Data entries
○ ○ ○ ○ ○ ○ ○
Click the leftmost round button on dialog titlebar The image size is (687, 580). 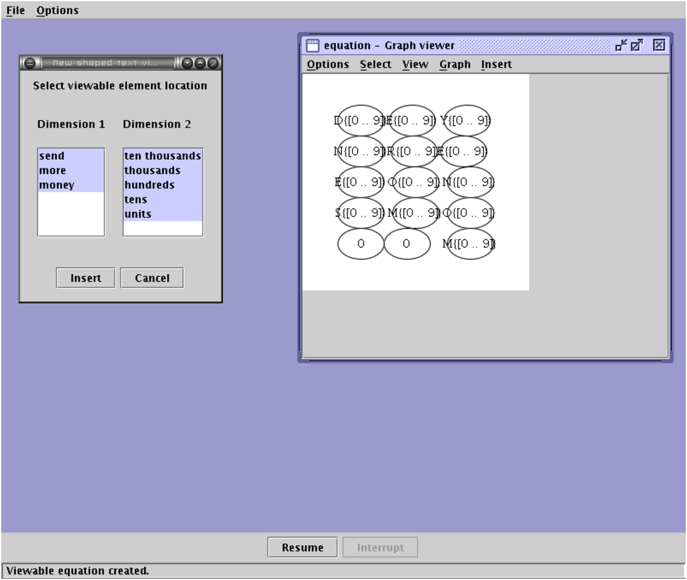click(x=29, y=63)
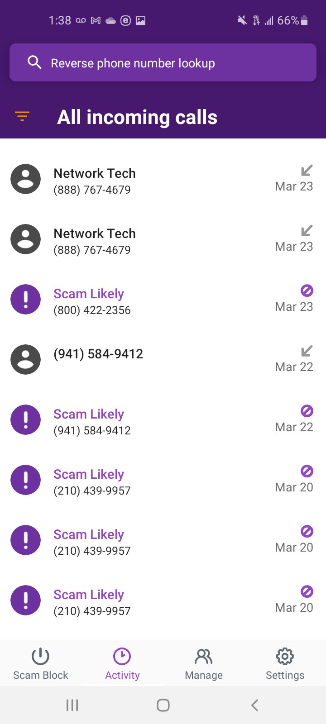Tap the blocked call icon on the Mar 23 scam call

coord(307,291)
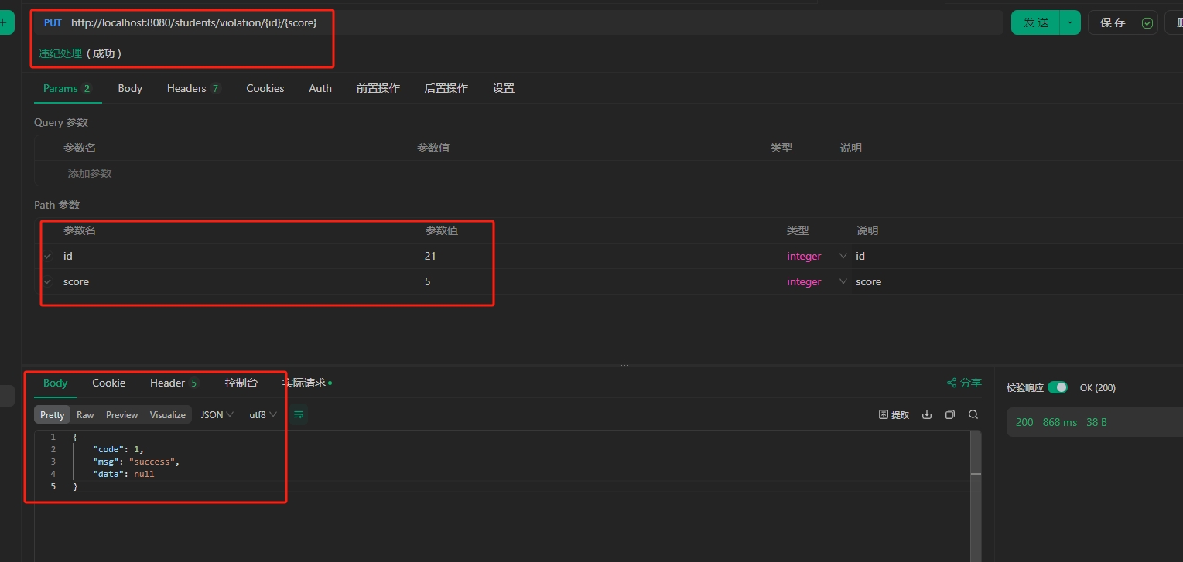
Task: Open the 控制台 response tab
Action: (x=241, y=383)
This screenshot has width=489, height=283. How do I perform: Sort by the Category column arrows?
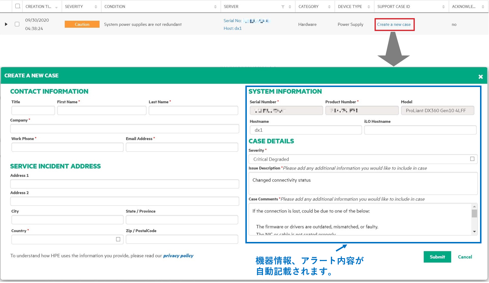coord(329,7)
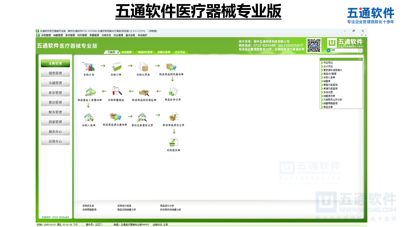Expand the 销售管理 sidebar section
The height and width of the screenshot is (227, 403).
coord(55,73)
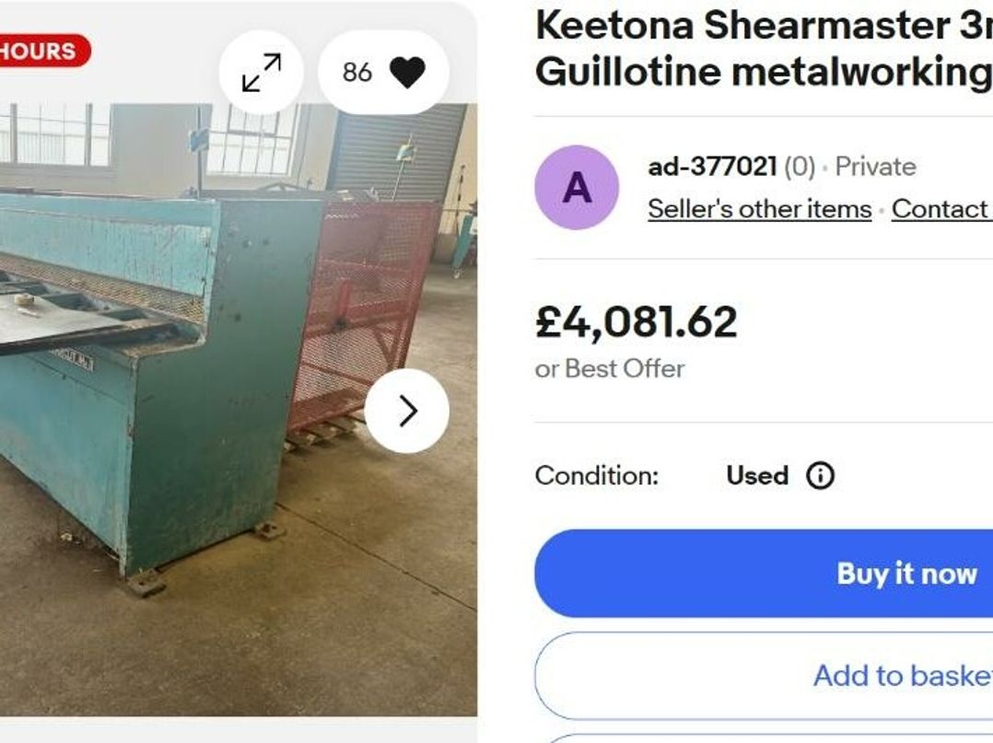This screenshot has width=993, height=743.
Task: Click the 'Condition:' label
Action: [597, 476]
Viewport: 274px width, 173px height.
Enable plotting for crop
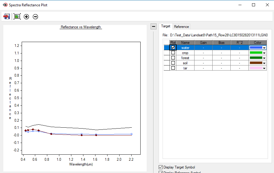pos(173,53)
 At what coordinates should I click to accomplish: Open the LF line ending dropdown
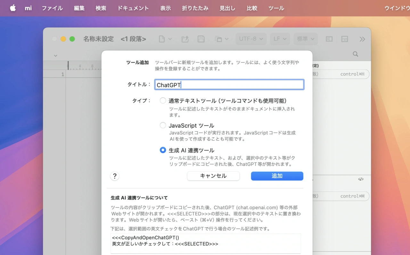click(280, 39)
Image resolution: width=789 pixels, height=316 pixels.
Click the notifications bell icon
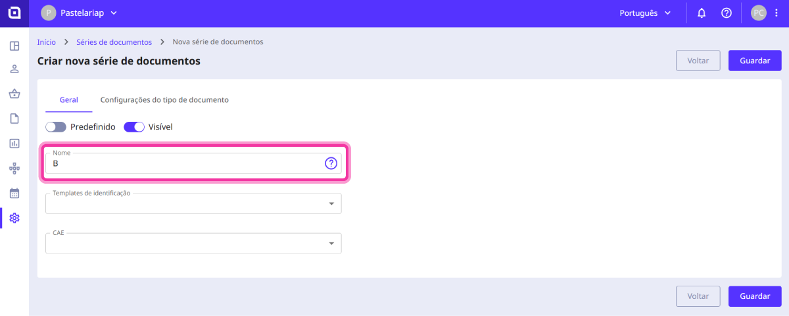[702, 13]
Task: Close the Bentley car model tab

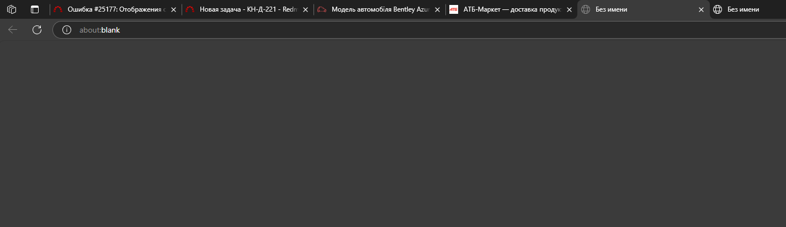Action: (x=437, y=9)
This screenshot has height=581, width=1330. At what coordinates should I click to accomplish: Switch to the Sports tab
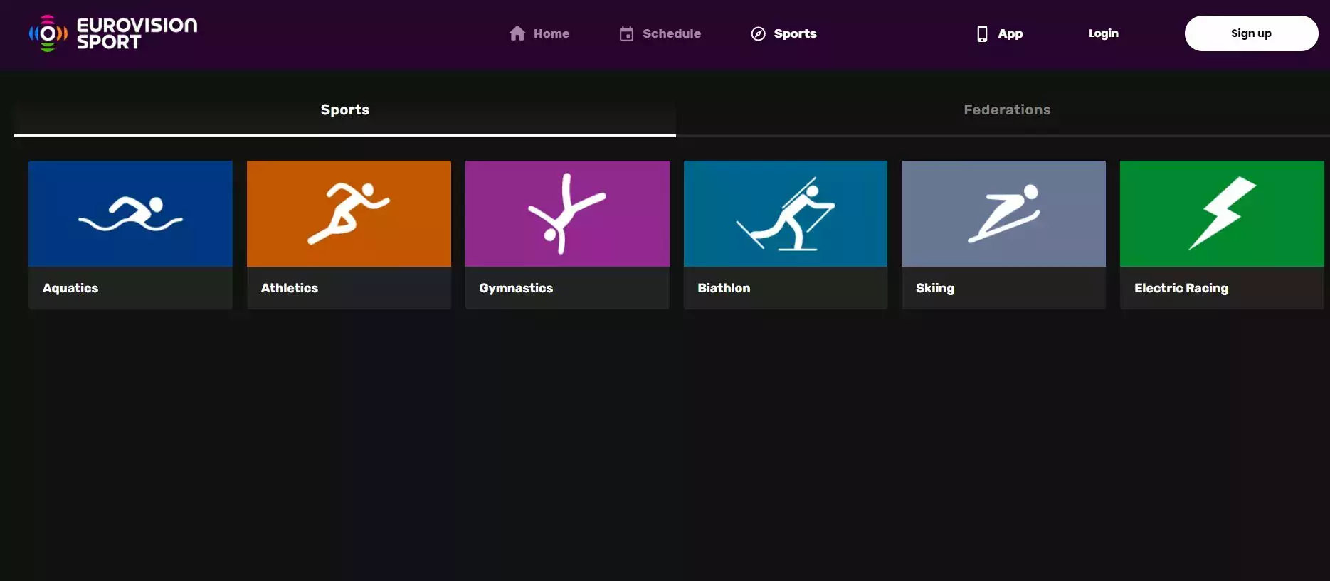pos(344,110)
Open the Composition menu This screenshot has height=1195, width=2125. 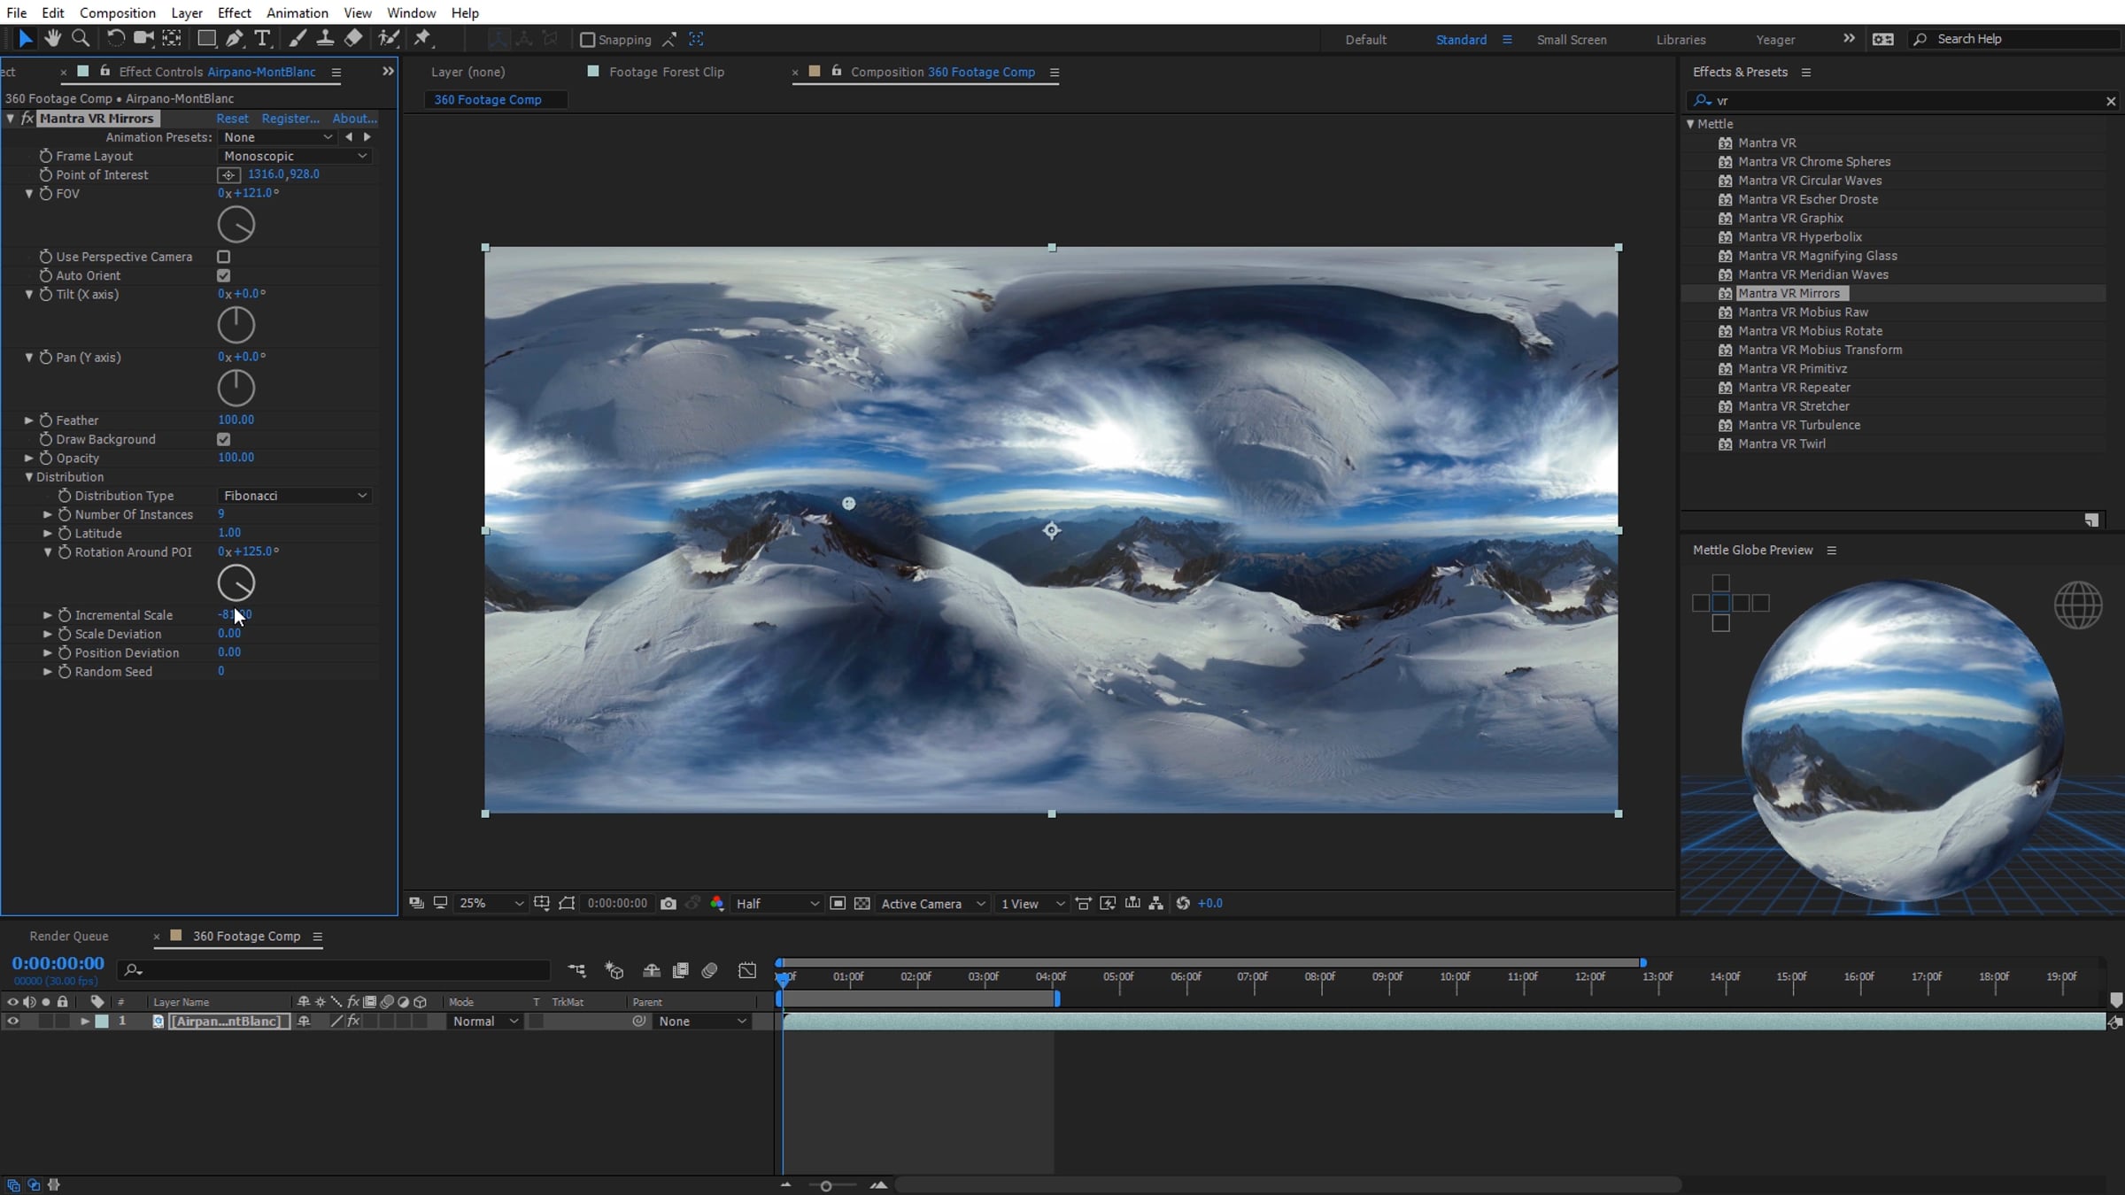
○ ○ ○ ○ ○ ○ ○
## WORK TO BE COMPLETED
Would you give again, exactly as written, the lines from the one containing "This screenshot has height=581, width=1330." through the end of the records, with no pictures and no other lines?

## RESULT OF THE TASK
This screenshot has height=581, width=1330. At what coordinates should I click to accomplish: Switch to the Sports tab
pos(344,110)
Open the Composition menu This screenshot has height=1195, width=2125. 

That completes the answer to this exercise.